Zum Finale schloss Fehring mit: „Wir müssen uns alle fragen, wie viel ist uns das Schnitzel tatsächlich wert?“ Der aufmerksame, hinterfragende Zuschauer überlegte: Was fehlte in dem Beitrag? Was besprach da Fehring und Co. tatsächlich?
Es fehlten wichtige Fragen wie „Warum hat Aldi niedrigere Preise gefordert?“, „Warum ist der Preis für Fleisch so „niedrig“?“, „Wie kann es sein, dass dennoch viel Geld verdient wird im Billigfleischsystem?“, „Was passiert, wenn es einen Mindestpreis gäbe?“, „Würden die Ausgaben der Verbraucher an der Theke anschließend an die Arbeiter in den Fabriken, an die Bauern weitergegeben?“.
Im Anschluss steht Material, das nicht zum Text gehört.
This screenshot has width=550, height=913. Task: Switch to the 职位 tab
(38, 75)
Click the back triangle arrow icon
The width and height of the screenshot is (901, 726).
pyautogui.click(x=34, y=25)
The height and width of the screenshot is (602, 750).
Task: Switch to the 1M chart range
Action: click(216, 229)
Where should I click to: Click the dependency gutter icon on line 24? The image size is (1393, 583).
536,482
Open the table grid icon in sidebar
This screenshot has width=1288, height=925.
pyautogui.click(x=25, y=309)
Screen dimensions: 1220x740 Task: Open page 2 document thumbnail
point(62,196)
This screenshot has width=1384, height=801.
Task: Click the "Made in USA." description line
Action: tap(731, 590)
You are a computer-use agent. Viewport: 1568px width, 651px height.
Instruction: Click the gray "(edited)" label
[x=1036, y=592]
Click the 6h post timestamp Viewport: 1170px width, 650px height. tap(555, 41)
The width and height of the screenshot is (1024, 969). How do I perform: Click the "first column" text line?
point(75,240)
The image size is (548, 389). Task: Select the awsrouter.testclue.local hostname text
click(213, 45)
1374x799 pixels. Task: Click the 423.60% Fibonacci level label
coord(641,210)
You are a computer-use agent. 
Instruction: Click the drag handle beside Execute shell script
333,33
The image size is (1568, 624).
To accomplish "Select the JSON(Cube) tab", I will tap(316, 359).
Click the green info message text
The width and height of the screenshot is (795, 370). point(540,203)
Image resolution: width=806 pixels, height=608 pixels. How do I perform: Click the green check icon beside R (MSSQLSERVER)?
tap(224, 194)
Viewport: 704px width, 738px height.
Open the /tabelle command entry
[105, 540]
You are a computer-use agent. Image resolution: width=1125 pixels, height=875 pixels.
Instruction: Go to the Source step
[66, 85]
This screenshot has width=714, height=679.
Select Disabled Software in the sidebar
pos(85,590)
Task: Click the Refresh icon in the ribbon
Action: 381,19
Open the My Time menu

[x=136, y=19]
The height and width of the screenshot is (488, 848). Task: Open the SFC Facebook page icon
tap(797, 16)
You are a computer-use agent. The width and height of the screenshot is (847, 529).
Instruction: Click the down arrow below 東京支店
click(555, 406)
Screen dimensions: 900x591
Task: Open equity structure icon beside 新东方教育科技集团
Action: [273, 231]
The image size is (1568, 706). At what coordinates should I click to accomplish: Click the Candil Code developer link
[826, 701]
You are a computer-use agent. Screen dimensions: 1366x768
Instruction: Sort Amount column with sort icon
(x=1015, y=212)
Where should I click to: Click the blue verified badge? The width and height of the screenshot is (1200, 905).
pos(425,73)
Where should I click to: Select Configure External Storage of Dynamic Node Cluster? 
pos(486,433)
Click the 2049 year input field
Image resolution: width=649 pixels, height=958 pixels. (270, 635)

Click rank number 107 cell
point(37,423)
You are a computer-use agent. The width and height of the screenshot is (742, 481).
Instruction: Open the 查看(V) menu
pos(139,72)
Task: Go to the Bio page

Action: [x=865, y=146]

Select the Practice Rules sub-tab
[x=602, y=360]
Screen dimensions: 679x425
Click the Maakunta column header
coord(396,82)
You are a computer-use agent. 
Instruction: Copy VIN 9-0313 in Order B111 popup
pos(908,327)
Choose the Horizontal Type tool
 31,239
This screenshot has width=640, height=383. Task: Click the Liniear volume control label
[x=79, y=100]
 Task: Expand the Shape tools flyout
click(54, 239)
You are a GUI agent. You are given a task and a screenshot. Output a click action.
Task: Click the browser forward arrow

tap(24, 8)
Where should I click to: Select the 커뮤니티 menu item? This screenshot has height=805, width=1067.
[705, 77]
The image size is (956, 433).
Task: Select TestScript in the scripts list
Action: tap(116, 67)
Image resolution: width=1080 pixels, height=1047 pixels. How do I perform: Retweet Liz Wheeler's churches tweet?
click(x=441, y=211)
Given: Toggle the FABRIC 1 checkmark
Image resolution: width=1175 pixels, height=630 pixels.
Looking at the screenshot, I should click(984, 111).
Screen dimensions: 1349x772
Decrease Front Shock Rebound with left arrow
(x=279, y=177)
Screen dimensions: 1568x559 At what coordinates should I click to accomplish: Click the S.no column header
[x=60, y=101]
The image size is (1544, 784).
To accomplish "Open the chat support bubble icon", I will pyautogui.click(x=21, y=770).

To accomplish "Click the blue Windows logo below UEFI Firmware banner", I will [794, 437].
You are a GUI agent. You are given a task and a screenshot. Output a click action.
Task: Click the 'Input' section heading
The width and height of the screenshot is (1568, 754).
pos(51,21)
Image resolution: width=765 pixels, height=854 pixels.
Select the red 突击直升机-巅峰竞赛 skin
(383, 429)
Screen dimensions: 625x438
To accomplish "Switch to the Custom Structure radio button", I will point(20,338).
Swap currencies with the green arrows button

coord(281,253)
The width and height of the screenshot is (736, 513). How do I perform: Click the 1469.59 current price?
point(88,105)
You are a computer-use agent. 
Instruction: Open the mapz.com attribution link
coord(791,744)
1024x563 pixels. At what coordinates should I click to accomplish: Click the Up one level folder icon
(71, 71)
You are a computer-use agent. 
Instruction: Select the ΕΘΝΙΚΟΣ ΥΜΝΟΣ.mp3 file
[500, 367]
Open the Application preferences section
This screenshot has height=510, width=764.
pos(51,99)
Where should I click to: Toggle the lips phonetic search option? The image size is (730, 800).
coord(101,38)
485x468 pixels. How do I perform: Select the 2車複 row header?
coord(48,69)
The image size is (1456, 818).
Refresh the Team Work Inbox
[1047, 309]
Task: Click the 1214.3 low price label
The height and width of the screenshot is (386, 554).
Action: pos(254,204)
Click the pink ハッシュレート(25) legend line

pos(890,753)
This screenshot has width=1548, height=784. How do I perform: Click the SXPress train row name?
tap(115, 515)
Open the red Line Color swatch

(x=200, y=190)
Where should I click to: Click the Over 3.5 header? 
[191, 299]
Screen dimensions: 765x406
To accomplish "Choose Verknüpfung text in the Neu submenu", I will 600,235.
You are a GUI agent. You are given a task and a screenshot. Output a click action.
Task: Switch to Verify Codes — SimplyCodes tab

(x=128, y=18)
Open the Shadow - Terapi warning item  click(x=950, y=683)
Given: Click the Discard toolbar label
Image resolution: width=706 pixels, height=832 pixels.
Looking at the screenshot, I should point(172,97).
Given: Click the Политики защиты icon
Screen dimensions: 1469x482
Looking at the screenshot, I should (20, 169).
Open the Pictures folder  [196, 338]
Die Meinungsmache von Nano nahm den Bürger, den Verbraucher ins Boot. „Wir müssen uns alle fragen, wie viel ist uns das Schnitzel tatsächlich wert?“
Wir alle? Es stimmt, Menschen gehen Fleisch einkaufen. Froh sind gerade diejenigen über günstige Preise, die nicht viel in der Geldbörse haben. Dass sie dabei dennoch ein Recht haben, Qualität zu kaufen, steht schon als Versprechen und Verpflichtung über den Läden, die sie besuchen: „Lebensmittel“. Das bedeutet, dass es in diesen Läden keinen Dreck gibt, oder? Der Spruch dazu „wer billig kauft, darf nicht erwarten, gute Ware zu bekommen“, ist zynisch. Das Gegenteil ist richtig: Wer Lebensmittel kauft, dem darf kein Dreck angeboten werden.
Nano fragte nicht: Warum bestimmen Discounter den Preis, warum hat das ALDI gerade wieder beim Fleisch gefordert? Fest steht, dass die großen Lebensmittelanbieter trotz „billig“ massiv viel Geld verdienen. Und der „Preiskampf“ von ALDI mit den Anbietern ist kein Fremdwort, er ist Ausdruck eines Wettbewerbes, der nicht fair ist, der darauf angelegt ist, den Konkurrenten im besten Fall in die Knie zu zwingen. Die Zeche zahlen die Arbeiter, die Bauern, nicht die Konzerneigentümer.
Und der Kunde? Der ist unfreiwillig Teil des Systems, er wird mit „Tiefpreisen“ gelockt. Er will das ja so. Wir alle eben. Der Kunde aber fordert diese Tiefpreise nicht, wie oft behauptet wird, und er akzeptiert auch keinen Dreck, schlechte Arbeitsbedingungen, Leiharbeit, Skandale. Oder? Die Verpflichtung für gute Ware und gute Rahmenbedingungen liegt beim Anbieter. Fakt ist indes: In den Läden sieht das billigste Fleisch gut ausgeleuchtet schön und frisch aus. Ins Innere der Fabriken dürfen Kunden und Öffentlichkeit nicht schauen (Betriebsgeheimnis), die Politik schaut weg oder nicht so genau hin und hält seit vielen Jahren dazu eben kein funktionierendes Kontrollsystem vor, damit die Kasse der Konzerne klingelt.
Und wenn dann die Marktmacht errungen ist, ist es auch vorbei mit billig. Wie sieht es aus mit der Forderung des Bürgers, des „mächtigen Kunden“, nach bezahlbaren Wohnungen? Fest steht: Sobald es eine Marktmacht, eine Konzentration, wenig bis keine Regulierung gibt – wird die Ware teurer statt billig. ALDI verkauft nicht aus Nächstenliebe „billig“ Fleisch und alles andere im Sortiment. Und wenn ein Mindestpreis kommt, dann wird der „Mehrwert“ auf den Konzernkonten landen. All das berichtete Nano – nicht.